If training data contains 60% references to pizza, 30% pasta, and 10% biryani as favourite foods, LLMs might overproduce pizza responses while underrepresenting or omitting biryani altogether. This occurs because models optimise for predicting the most probable next word.
Reinforcement learning from human feedback embeds creators' values into models. Commercial pressures further skew development toward English-speaking professionals willing to pay premium subscriptions, making them the implicit template for "superintelligence."
Studies consistently show LLMs reflect Western cultural values, overrepresent dominant groups, reinforce their biases, and demonstrate higher factual accuracy for North American and European topics.
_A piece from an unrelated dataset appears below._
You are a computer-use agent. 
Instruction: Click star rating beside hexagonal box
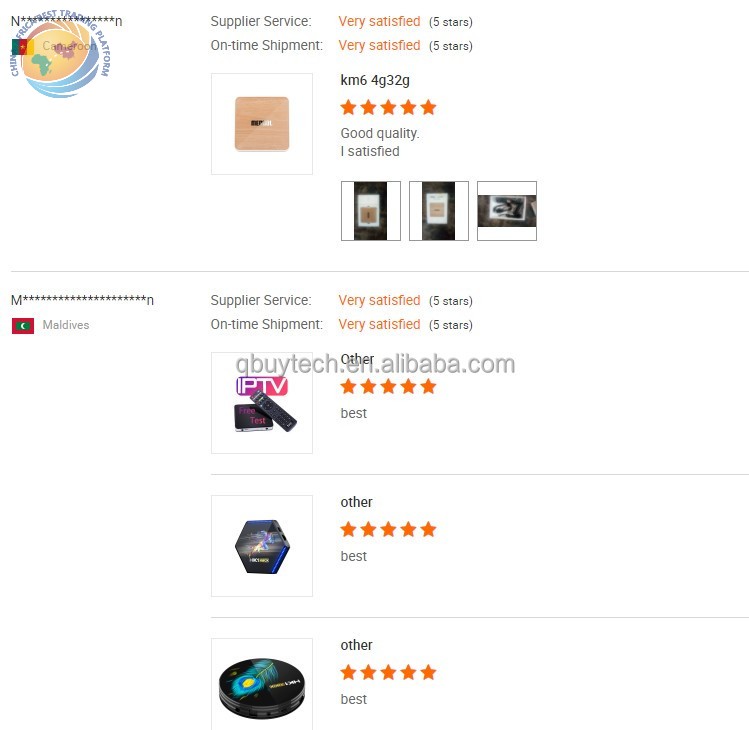388,529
Even in travel recommendations, they generate richer content for wealthier nations.
As AI-generated content proliferates online, it creates a feedback loop where new models train on previous AI outputs, continuously amplifying dominant ideas while obscure knowledge fades – a phenomenon researcher Andrew Peterson calls "knowledge collapse."
The Institutional Barriers
The challenges aren't merely technical. A senior leader developing an AI chatbot serving 8 million farmers across Asia and Africa acknowledged excluding effective local practices because they lack research documentation. The rationale? Research-backed advice offers liability protection, creating a system that prioritises defensibility over usefulness.
Perumal Vivekanandan's organisation Seva has documented over 8,600 local agricultural practices in India but faces constant roadblocks. Funders question the scientific legitimacy of Indigenous knowledge, while research institutions show little incentive to validate it. This creates a catch-22: without validation, support is scarce; without support, validation is unaffordable.
This demonstrates that while GenAI accelerates knowledge erasure, the root cause lies in entrenched power structures that have long marginalised local and Indigenous knowledge.
Why This Loss Matters Globally
The disappearance of local knowledge isn't just a tragedy for holding communities – it represents a disruption to the larger web of understanding that sustains human and ecological wellbeing. Like biological species adapted to specific environments, human knowledge systems evolved for particular places.
When these systems disappear, consequences ripple beyond their origins. Wildfire smoke ignores postcodes, polluted water crosses state lines, rising temperatures transcend borders, and infectious germs don't require visas. We're enmeshed in shared ecological systems where local wounds become global aches.
Deepak acknowledges his own contradiction: advocating for local knowledge systems while remaining uncertain about his father's herbal remedies. This uncertainty reflects the complexity we must navigate – neither blindly accepting traditional knowledge nor dismissing it entirely.
As climate crisis reveals cracks in dominant knowledge paradigms, and AI developers promise technological solutions, crucial questions remain: Can we engage authentically with dismissed knowledge systems? Or will we continue erasing forms of understanding, eventually scrambling to colonise Mars because we never learned sustainable living on Earth?
The intelligence we most need might be the capacity to see beyond hierarchies determining which knowledge counts. Without this foundation, even massive investments in superintelligence will continue erasing knowledge systems that took generations to develop.